Mega SSL Store

Privacy Policy

Effective date: April 16, 2026

1. Data Controller

The data controller for this website is Mega Labs di Paolo Iannelli (hereinafter “Mega SSL Store”, “we”, “us”, or “our”).

Email: [email protected]

2. Data We Collect

2.1 Account Data

When you create an account, we collect your name, email address, postal address, and company name (if applicable).

2.2 Billing Data

For invoicing purposes, we may collect your VAT number (Partita IVA), fiscal code (Codice Fiscale), and SDI code for Italian electronic invoicing.

2.3 Payment Data

Payments are processed by Stripe and PayPal. We do not store your credit card numbers or payment details on our servers. These payment processors handle your payment information in accordance with the PCI-DSS standard.

2.4 Technical Data

When you visit our website, we automatically collect certain technical data including your IP address, browser type and version, operating system, referring URL, pages visited, and date/time of access.

2.5 Certificate Data

When you order an SSL certificate, you provide domain names, organization details, and contact information required by the Certificate Authority (Sectigo) for certificate validation and issuance.

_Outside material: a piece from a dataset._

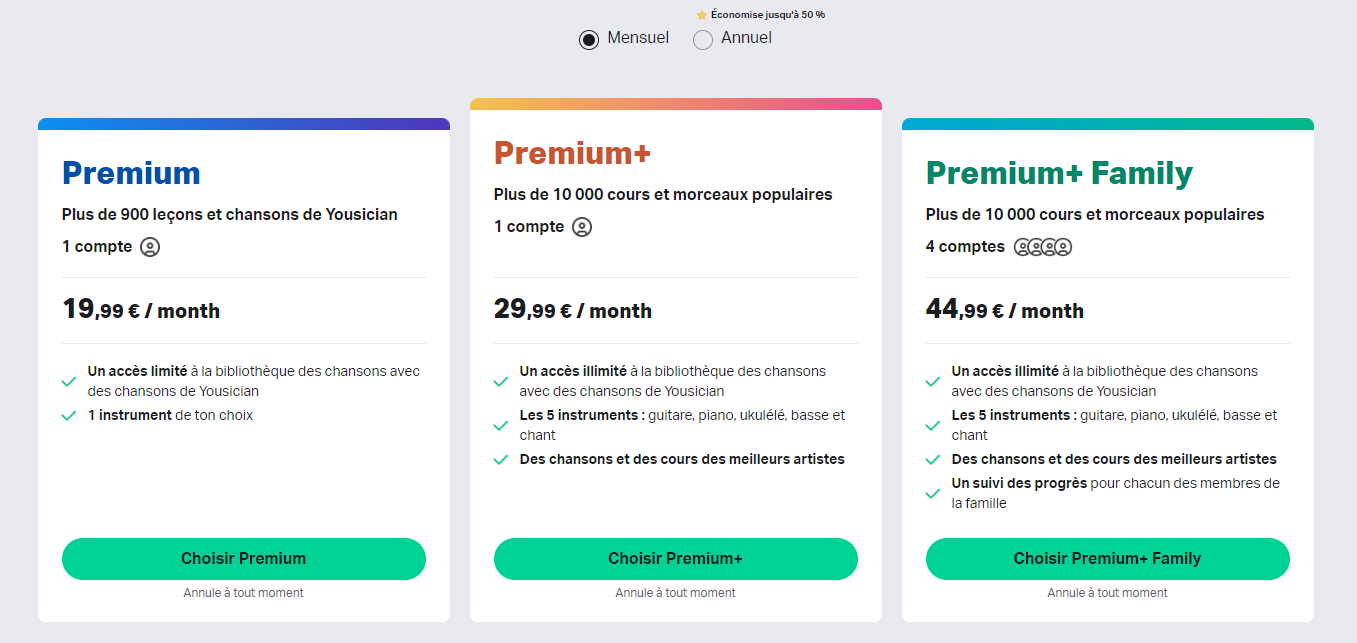Click the account icon in Premium+ card
This screenshot has width=1357, height=643.
click(x=582, y=227)
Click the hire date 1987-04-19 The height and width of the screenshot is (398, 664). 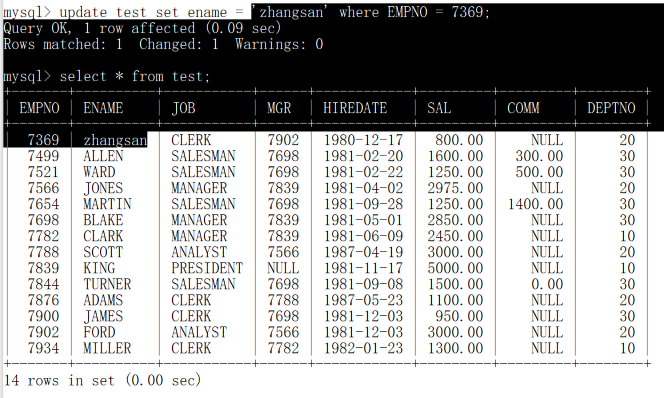pos(363,252)
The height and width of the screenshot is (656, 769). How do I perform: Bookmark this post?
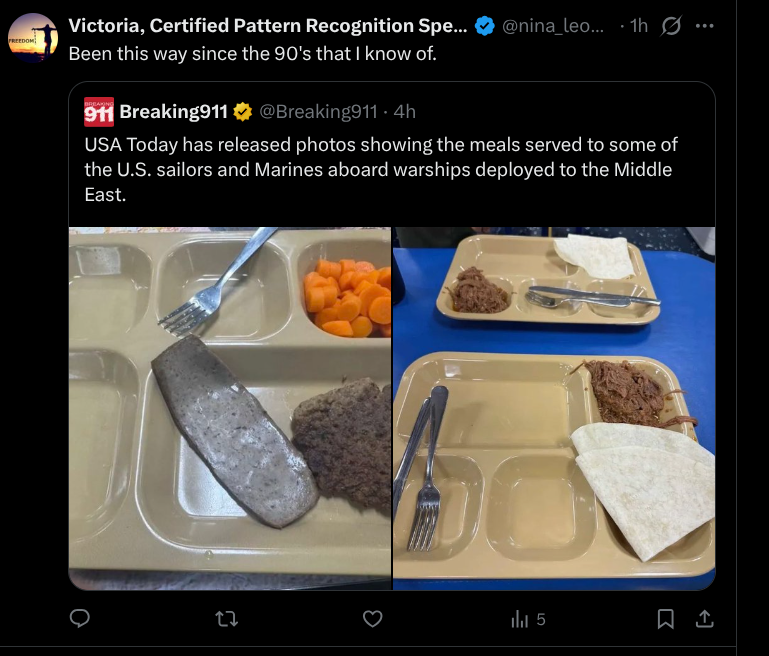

3. Legal Bases for Processing

We process your personal data on the following legal bases under the GDPR (Regulation EU 2016/679):

  • Contract performance (Art. 6(1)(b)): Processing necessary to manage your account, process orders, and deliver SSL certificates.
  • Legal obligation (Art. 6(1)(c)): Processing required to comply with tax, accounting, and invoicing obligations under Italian law.
  • Legitimate interest (Art. 6(1)(f)): Processing for website security, fraud prevention, and service improvement.
  • Consent (Art. 6(1)(a)): Processing for marketing communications, only with your explicit consent. Note: our analytics solution (Umami) does not use cookies or collect personal data, so consent is not required for analytics.

4. Data Recipients

We share your personal data with the following categories of recipients, only to the extent necessary:

  • Sectigo / GoGetSSL: Certificate Authority and API provider for SSL certificate issuance and management.
  • Stripe: Payment processing for credit/debit card transactions.
  • PayPal: Alternative payment processing.
  • Brevo (Sendinblue): Transactional email delivery (order confirmations, certificate notifications).
  • Umami: Self-hosted, privacy-focused website analytics. No personal data is shared — all data remains on our servers. Umami does not use cookies and does not collect personally identifiable information.
  • FattureInCloud: Electronic invoicing for Italian tax compliance.

5. Data Retention

  • Account data: Retained while your account is active and for 10 years after account closure, as required by Italian tax and accounting law (Art. 2220 Codice Civile).
  • Billing and invoice data: Retained for 10 years as required by Italian fiscal regulations.
  • Analytics data: Our analytics (Umami) are self-hosted and do not collect personal data. Aggregated, anonymous traffic data is retained indefinitely for trend analysis.
  • Technical logs: Retained for a maximum of 90 days for security purposes.

6. Your Rights

Under the GDPR, you have the following rights regarding your personal data:

  • Right of access (Art. 15): Obtain confirmation of whether your data is being processed and access your personal data.
  • Right to rectification (Art. 16): Request correction of inaccurate personal data.
  • Right to erasure (Art. 17): Request deletion of your personal data, subject to legal retention obligations.
  • Right to restriction (Art. 18): Request restriction of processing in certain circumstances.
  • Right to data portability (Art. 20): Receive your data in a structured, commonly used, machine-readable format.
  • Right to object (Art. 21): Object to processing based on legitimate interest or for direct marketing purposes.
  • Right to withdraw consent: Where processing is based on consent, you may withdraw it at any time without affecting the lawfulness of prior processing.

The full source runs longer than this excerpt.